TEXT BLOCK ::
+ + +

In direct contrast Progressivism represents the anti-Enlightenment, insisting the community is supreme over the individual. [6] The central principle of Progressivism is that individuals do not have rights, but are privileged from their adherence to shared social goals. [7] The good society follows from a consensus communal morality made immanent through law. Subjection of the individual to common social goals is a progressive value that persists right up to the present through a century of tumultuous history. [7-12] To oppose the prescribed common social goals is to risk ostracism and, in an organized polity, to invite judicial attention. The principled contradiction with Humanism could not be greater.
As a corporate social-political philosophy, the progressivist vehicle for reform is necessarily government action. Plainly stated, social beneficence is produced by legislated doctrinal imposition. In the US, the early 20th century progressive movement pushed for harm reduction such as women’s suffrage, child labor laws, and the right to strike. The capacity to even recognize these goals as ethically worthy requires the humane political philosophy of the Enlightenment. [4] Therefore, the force of early progressive social arguments was carried by the same humanistic philosophy that undergirds the US Constitution. [13] Progressives called for Americans to live up to their principles.
However, things changed. Frustrated by democratic inefficiency, the Progressive program adopted centralized power as the road to social goodness. [14] Modern Progressivism is no longer about removing specific harms, but about legislating social, economic, and environmental justice. [15] No humanist accepts injustice, but words can be slippery. Progressivism says that equality, democracy, and justice are best achieved by communal regulation and ownership. [8-10, 16]
Progressive societies decide their normative morality by reference to axiomatic communal ideals. In contrast, a rational individualistic society finds normative morality by open debate and negotiation. Individualistic Humanism therefore represents a mortal challenge to Progressivism. They cannot coexist.
The evolutionary drive to self-preservation makes every organism (including plants [17]) viscerally individual; everything recognizes its own life and fights to defend it against all others. [18] Innate self-defense coupled with self-consciousness makes humans constitutive individuals. We value our own opinions above others, and revise them only reluctantly. Self-valuation is therefore the ethical ground-substance of individual human beings. Willing cooperation among individuals is the defining trait of human societies, [19] making practical humanism apparently inherent.
The Progressive counter-offensive against our innate individualism cleverly focuses on economics. The Progressive charge is that economic individualism nurtures greed, corrupts societies and people, rapes resources, is inexorably imperialistic, and produces endless violent conflict. [20-22] In their words, “Injustice and repression are inherent in capitalism, and evil policies are structural and systematic, not accidental and episodic.” [20] To eliminate capitalism, therefore, is to eliminate evil. This demonology has no factual basis, but nevertheless has become the ideological outlook of modern Progressivism.

+ + +

LISTED RECORDS ::
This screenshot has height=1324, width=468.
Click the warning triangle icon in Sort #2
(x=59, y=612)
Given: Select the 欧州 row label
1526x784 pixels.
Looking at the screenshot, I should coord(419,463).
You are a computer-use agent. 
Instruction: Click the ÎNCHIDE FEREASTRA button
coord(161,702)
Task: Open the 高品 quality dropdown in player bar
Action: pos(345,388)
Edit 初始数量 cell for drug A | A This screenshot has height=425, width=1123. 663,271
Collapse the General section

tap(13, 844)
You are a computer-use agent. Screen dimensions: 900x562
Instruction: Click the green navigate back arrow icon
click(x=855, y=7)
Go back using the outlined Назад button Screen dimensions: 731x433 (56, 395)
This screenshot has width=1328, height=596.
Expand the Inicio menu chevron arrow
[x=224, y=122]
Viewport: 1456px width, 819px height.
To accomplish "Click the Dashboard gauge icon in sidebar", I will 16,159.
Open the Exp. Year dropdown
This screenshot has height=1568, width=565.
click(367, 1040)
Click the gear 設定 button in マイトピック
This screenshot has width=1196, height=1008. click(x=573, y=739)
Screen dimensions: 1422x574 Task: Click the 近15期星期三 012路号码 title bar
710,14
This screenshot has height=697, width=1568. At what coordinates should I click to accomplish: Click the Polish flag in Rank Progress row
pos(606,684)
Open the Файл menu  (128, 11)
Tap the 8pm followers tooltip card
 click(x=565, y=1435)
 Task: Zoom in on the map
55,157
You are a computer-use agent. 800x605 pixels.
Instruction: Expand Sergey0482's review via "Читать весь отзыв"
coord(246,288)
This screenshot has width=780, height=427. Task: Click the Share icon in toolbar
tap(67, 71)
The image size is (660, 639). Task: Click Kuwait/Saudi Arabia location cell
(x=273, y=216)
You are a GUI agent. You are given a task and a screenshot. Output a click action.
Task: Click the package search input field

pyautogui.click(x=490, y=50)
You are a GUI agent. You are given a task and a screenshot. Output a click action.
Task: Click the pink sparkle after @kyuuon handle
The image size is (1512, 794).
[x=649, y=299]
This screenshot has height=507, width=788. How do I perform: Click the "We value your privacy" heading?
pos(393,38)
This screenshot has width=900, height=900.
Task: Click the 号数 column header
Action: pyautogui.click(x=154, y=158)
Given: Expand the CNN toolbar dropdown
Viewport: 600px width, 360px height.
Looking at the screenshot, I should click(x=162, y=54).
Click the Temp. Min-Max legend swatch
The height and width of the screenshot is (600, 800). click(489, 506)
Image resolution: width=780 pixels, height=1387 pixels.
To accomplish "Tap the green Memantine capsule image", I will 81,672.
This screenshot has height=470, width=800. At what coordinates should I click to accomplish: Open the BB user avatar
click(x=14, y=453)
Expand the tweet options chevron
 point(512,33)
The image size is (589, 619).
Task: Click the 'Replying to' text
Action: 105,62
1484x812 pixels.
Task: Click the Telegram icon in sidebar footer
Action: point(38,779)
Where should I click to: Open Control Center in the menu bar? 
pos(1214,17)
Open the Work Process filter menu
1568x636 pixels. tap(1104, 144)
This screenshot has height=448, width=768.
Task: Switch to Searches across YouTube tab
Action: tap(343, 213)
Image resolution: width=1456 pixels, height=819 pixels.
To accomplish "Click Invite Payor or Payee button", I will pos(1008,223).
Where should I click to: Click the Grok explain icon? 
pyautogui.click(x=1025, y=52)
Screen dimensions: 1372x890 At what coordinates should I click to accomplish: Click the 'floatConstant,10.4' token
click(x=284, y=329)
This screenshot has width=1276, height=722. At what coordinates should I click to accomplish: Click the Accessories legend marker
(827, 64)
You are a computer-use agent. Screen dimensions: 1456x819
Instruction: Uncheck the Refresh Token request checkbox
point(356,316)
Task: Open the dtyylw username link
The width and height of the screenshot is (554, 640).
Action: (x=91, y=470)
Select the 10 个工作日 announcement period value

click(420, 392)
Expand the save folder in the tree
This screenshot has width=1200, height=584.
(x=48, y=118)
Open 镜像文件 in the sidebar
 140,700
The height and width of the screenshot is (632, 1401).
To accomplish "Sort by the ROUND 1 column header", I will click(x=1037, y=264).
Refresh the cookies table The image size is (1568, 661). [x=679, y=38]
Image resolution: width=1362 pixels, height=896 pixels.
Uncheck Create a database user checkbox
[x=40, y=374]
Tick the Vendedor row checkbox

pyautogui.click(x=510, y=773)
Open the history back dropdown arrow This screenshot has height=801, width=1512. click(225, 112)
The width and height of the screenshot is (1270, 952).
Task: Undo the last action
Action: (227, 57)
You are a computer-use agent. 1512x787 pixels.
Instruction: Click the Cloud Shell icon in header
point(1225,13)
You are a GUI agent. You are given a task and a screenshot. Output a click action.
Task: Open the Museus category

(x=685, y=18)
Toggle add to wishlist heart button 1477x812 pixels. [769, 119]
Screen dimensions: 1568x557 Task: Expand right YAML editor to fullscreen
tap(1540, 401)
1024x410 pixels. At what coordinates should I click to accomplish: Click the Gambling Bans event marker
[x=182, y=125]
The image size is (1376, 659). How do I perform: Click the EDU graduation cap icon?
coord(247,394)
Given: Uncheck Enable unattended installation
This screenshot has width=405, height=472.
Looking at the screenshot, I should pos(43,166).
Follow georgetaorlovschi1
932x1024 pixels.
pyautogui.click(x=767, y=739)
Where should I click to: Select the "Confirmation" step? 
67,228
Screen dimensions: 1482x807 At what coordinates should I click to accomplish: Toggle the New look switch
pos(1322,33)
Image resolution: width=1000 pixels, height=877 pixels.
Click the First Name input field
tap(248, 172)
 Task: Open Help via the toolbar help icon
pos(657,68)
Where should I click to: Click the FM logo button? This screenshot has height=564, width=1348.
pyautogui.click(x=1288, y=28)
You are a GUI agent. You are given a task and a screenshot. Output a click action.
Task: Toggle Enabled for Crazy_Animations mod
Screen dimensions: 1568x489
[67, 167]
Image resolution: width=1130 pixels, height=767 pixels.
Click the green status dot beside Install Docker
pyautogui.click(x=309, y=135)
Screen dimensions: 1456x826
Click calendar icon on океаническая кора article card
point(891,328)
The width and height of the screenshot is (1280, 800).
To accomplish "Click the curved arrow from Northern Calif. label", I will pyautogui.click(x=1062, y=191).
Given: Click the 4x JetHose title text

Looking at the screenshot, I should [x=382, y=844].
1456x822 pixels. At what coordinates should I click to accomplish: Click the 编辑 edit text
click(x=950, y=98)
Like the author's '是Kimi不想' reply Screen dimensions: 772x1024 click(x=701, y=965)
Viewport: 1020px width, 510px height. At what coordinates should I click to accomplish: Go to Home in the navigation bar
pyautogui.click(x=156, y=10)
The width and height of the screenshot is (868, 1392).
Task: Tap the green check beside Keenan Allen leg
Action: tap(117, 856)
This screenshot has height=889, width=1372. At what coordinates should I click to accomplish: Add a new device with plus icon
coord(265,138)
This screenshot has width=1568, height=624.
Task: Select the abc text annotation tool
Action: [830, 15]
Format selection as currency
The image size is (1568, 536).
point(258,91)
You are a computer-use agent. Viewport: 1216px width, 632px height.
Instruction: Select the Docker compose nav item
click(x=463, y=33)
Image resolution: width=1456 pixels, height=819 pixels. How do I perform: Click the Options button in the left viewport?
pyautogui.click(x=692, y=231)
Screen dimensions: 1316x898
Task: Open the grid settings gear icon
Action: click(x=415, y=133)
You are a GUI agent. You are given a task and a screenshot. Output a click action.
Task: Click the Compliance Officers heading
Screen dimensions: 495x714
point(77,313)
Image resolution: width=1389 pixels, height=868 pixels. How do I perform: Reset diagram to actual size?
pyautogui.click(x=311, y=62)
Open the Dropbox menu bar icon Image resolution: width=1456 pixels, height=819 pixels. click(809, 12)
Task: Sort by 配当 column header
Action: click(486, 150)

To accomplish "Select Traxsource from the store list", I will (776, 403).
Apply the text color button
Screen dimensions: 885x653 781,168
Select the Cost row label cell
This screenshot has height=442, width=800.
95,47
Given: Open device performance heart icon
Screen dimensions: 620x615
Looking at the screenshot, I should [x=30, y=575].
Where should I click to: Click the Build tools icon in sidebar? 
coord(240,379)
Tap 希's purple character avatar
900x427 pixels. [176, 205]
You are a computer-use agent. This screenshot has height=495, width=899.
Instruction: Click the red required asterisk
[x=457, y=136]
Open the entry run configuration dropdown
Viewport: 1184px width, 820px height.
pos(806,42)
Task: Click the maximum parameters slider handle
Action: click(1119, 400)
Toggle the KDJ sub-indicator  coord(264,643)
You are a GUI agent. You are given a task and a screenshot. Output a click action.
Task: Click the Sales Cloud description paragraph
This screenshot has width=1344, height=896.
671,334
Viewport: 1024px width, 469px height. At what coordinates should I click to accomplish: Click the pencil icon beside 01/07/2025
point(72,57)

+ + +

WRITTEN REQUEST :: Rewrite the text on Progressivism and Humanism starting at "The evolutionary drive" and ending at "humanism apparently inherent.", replacing "organism" with "living creature".

SOLUTION BELOW ::
The evolutionary drive to self-preservation makes every living creature (including plants [17]) viscerally individual; everything recognizes its own life and fights to defend it against all others. [18] Innate self-defense coupled with self-consciousness makes humans constitutive individuals. We value our own opinions above others, and revise them only reluctantly. Self-valuation is therefore the ethical ground-substance of individual human beings. Willing cooperation among individuals is the defining trait of human societies, [19] making practical humanism apparently inherent.